The Fourth Claim for Relief was the Sarbox violation.

Unfortunately, this leaves us in the dark since because the SEC v. Black decision was unreported. Here is portion of the SEC’s brief where they argued that Mozilo’s motion for summary judgment on this issue should not be granted:

H. Violation of Rule 13a-14(b) Is A Stand Alone Cause Of Action In This Circuit

Mozilo and Sieracki argue that they are entitled to summary judgment on the SEC’s Rule 13a-14(b) cause of action because it is not an independent cause of action. Their sole support for this contention is an unreported case from of the Northern District of Illinois, SEC v. Black, 2008 WL 4394891 (N.D. Ill. Sept. 24, 2008). Other courts, including one in this Circuit, have allowed stand alone causes of action for violation of Rule 13a-14(b).SEC v. Sandifur, Fed. Sec. L. Rep. (CCH) P93,728; 2006 U.S. Dist. LEXIS 12243 at *23-25 (W.D. Wash. Mar. 2, 2006) (cause of action for violation of Rule 13a-14(b) pled with sufficient particularity to withstand a motion to dismiss); SEC v. Brady, Fed Sec. L. Rep. (CCH) P93,885; 2006 U.S. Dist. LEXIS 29086 at *17-18 (N.D. Tex. May 12, 2006) (“SEC has adequately pleaded that. . . [defendant] committed a primary violation of Rule 13a-14(b)”). The violation of Rule 13a-14 results from the certification of a periodic report that is false or misleading.SEC v. Kalvex, Inc., 425 F. Supp 310, 316 (S.D.N.Y. 1975) (Section 13(a) embodies the requirement that periodic reports be true and correct, and a failure to comply with such section would result in violations of the securities laws). Mozilo and Sieracki signed Sarbanes-Oxley certifications for each Form 10-Q from Q1 2005 through Q3 2007 and each Form 10-K for the years ended 2005, 2006, and 2007, and signed the Forms 10-K for the years ended 2005, 2006, and 2007. For all of the reasons set forth above, those reports were misleading. Accordingly, Defendants’ motion for summary judgment on this cause of action must be denied.

Now as a non-attorney (but my sources agree on this reading) it appears that the judge was saying that if you argue for SEC violations (which this case did) you don’t get to double dip and add a Sarbox charge. That’s far more significant than it appears. As we argued in an earlier post, the language in Section 302 (civil violations) tracks the language in Section 906 (criminal violations). A win on a Section 302 case would thus set up what would appear to be a slam dunk criminal case.

The judge’s action is what I call a “BS ruling”. The judge does not explain his reasoning, and this is a ruse when a judge does not want his decision challenged. I’m told lawyers might more politely call it “gutless”.

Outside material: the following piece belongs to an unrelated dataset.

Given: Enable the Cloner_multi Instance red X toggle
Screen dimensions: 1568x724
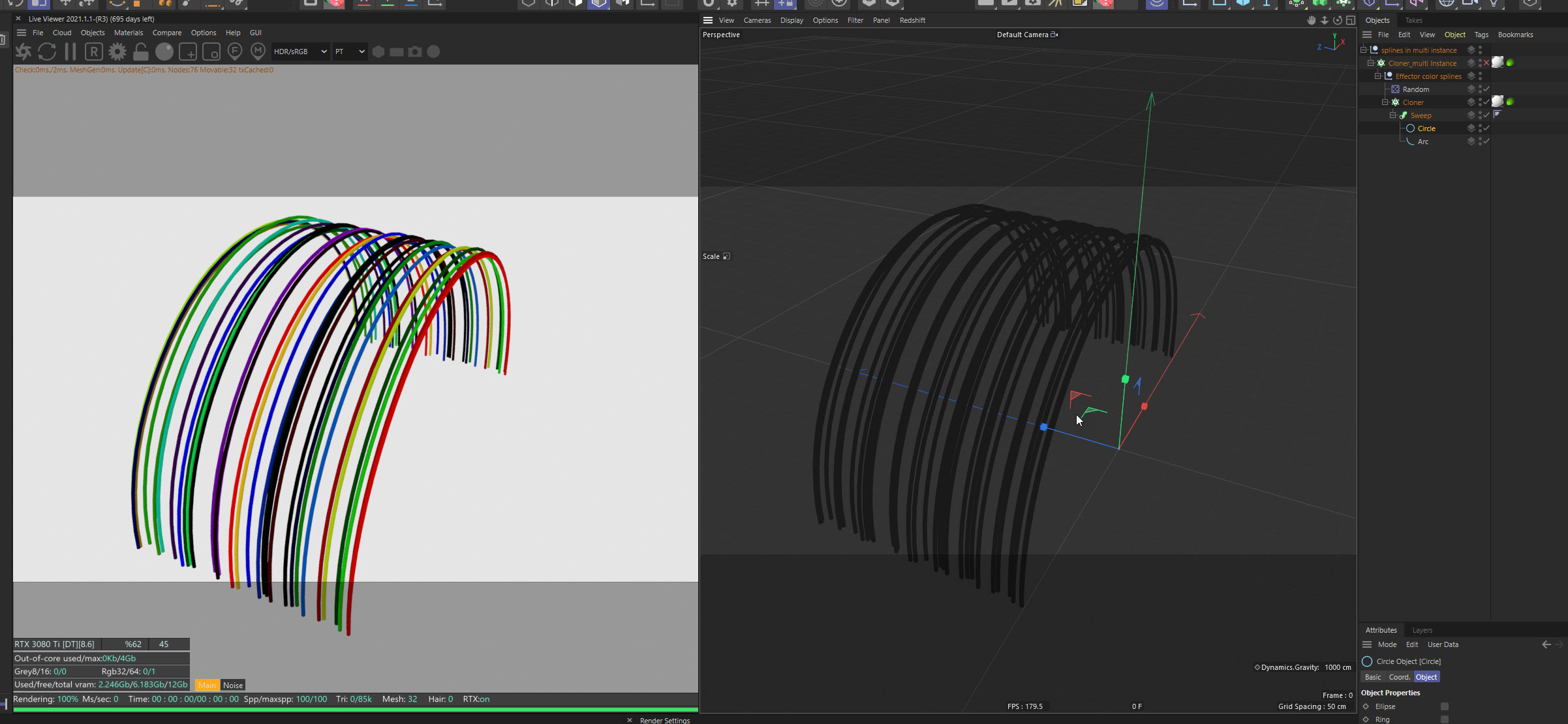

Now does this make Weil wrong and get the SEC off the hook? Hardly. The judge’s negative ruling on a separate Sarbox charge on securities violations does not rule out other types of Sarbox charges, but the SEC incorrectly seems to be reacting this way. Remember, the part of Sarbox that gave a lot of boards fits was that the CEO and the CFO certify the adequacy of internal controls (Section 404). That goes above and beyond traditional SEC representations. As securities lawyer/litigator Bob H argued:

It may be important that the Black and Mozilo claims were all about fraudulent disclosure and not failure to maintain an adequate system of internal controls. The latter was not in play in either case. It’s one thing for a court to say that two claims do not arise when it is alleged a Form 10-K includes a fraudulent statement and then say another claim arises because the SarbOx certification (saying there were no fraudulent statements) was wrong.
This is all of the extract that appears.